1.43k reviews for:

Endless Night

Agatha Christie

3.69 AVERAGE


Atmospheric and surprising.
dark mysterious sad tense fast-paced
Plot or Character Driven: Character
Strong character development: No
Loveable characters: No
Diverse cast of characters: No
Flaws of characters a main focus: Yes
dark mysterious reflective slow-paced
Plot or Character Driven: A mix
Diverse cast of characters: Yes
Flaws of characters a main focus: Yes

4.25*

Every Night & every Morn
Some to Misery are Born
Every Morn and every Night
Some are Born to Sweet Delight

Some are Born to Sweet Delight
Some are Born to Endless Night

- William Blake, from 'Auguries of Innocence’


Agatha Christie went a little different here, not using one of her famous and beloved ‘detectives’. The result ends up being rather darker, a psychological study of a murderer. It all starts rather slowly, but a feeling of unease can be felt, growing steadily, surreptitiously, until the full horror is displayed to the reader. The use of Blake’s poetry works very well. I personally prefer the beginning of that poem but I can see how these lines added to the atmosphere of the novel, beautiful and threatening at the same time.

marysues's review

4.0
mysterious fast-paced
Plot or Character Driven: Character
Strong character development: Yes
Loveable characters: No
Diverse cast of characters: Yes
Flaws of characters a main focus: Yes

So that… was not what I expected at all. Peculiar, just peculiar...

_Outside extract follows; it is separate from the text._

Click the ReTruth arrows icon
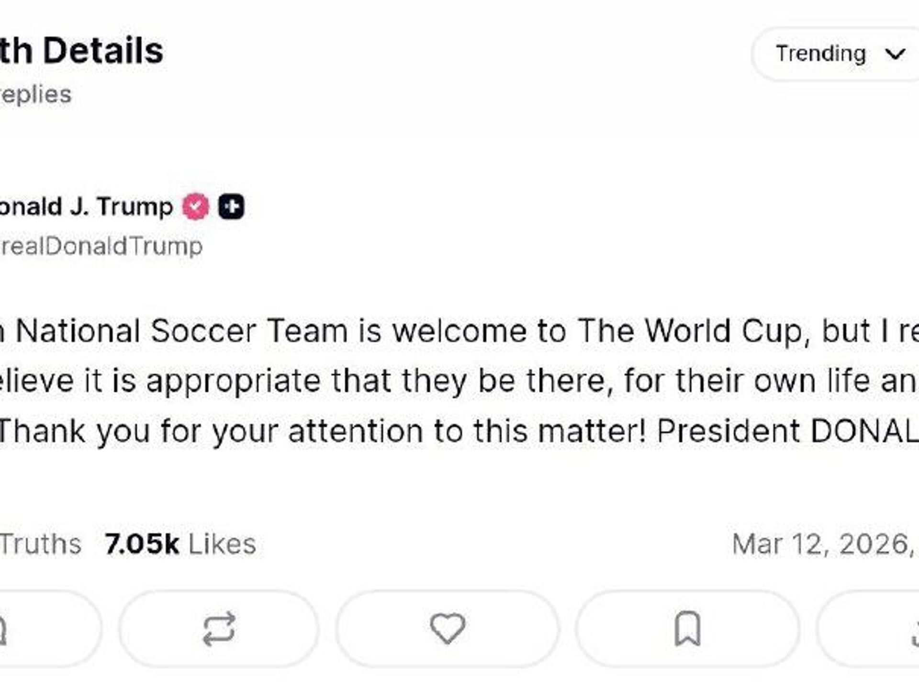Viewport: 919px width, 688px height. pos(219,629)
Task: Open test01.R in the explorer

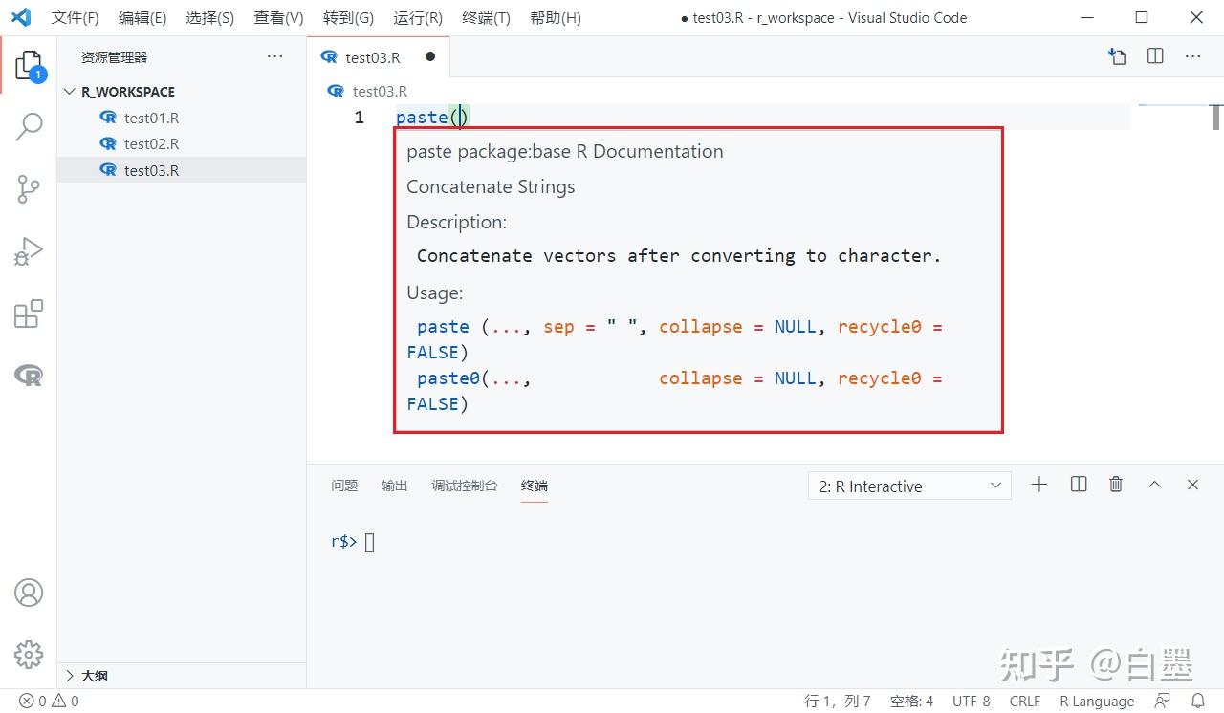Action: [151, 119]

I may update once I have digested it.

The writing felt slightly forced regarding the story’s resolution, and the narrator’s unreliability was unconvincing. Why would he tell the story this way? It didn’t make much sense. That being said, the book had potential, and the characters were fairly interesting. You’ll likely enjoy it more if you don’t expect a classic whodunnit but rather a psychological thriller (with a Hitchcockian feel?).

While I will give Christie credit for writing something a bit different than her usual fare (kind of), there was a lot to put this low down on my list of Christie reads:
- I guessed most of what was coming in the book. That's partly just from having read a lot of Christie, but also it felt somewhat inevitable because otherwise the majority of the book is a fairly boring story where a dude tells you all of his thoughts about life and then a story about meeting a woman and getting married and building a house. I think it's supposed to have the tension and claustrophobia of a gothic novel, but aside from a handful of warnings lobbed at the couple about getting off the land they're on, there really wasn't a lot to give it that feeling, at least for me.
- The book makes heavy use of the "g***y" slur for the Romani people (including both a character labeled as such and the land and the house itself having that name) and has multiple characters spouting stereotypes about them being thieves, untrustworthy, vagrants, etc. I get that there wasn't a lot of awareness in 1967 (or even today) about this being an offensive word and stereotype, but it still makes it cringeworthy to read.
- I appreciated the background that I got from the All About Agatha episode on this book that Christie was pressured by her publishers to take this psychological thriller and make it more of a whodunnit, because that explains the way that clues and suspects were awkwardly shoehorned in. For example, why in the world
would Claudia Hardcastle pick up a random allergy capsule from the floor of the folly and take it herself, and also why was she hanging out in the folly so much to begin with
? So I don't blame Christie for the mess this creates of the book in the last third or so, but that is the book we ultimately ended up with.
- I thought that
the ending kind of ruined the rest of the book for me by making Mike into a psychopath. It was one thing when there were two greedy people who schemed out a complicated plot to get rich quick, and I could even see how that would turn into their downfall when it turned out they had different ideas about what kind of life they wanted to lead in the aftermath. But then it turned out that Mike wasn't just greedy and wasn't just devoid of empathy but actually took pleasure in killing, which felt like a step too far in his characterization.


I will politely disagree with the All About Agatha folks who put this in their top 5. This was not one I'd recommend or like to revisit.

In this one there's a character named Greta and she is referred to as "a hateful glorious golden-haired bitch"!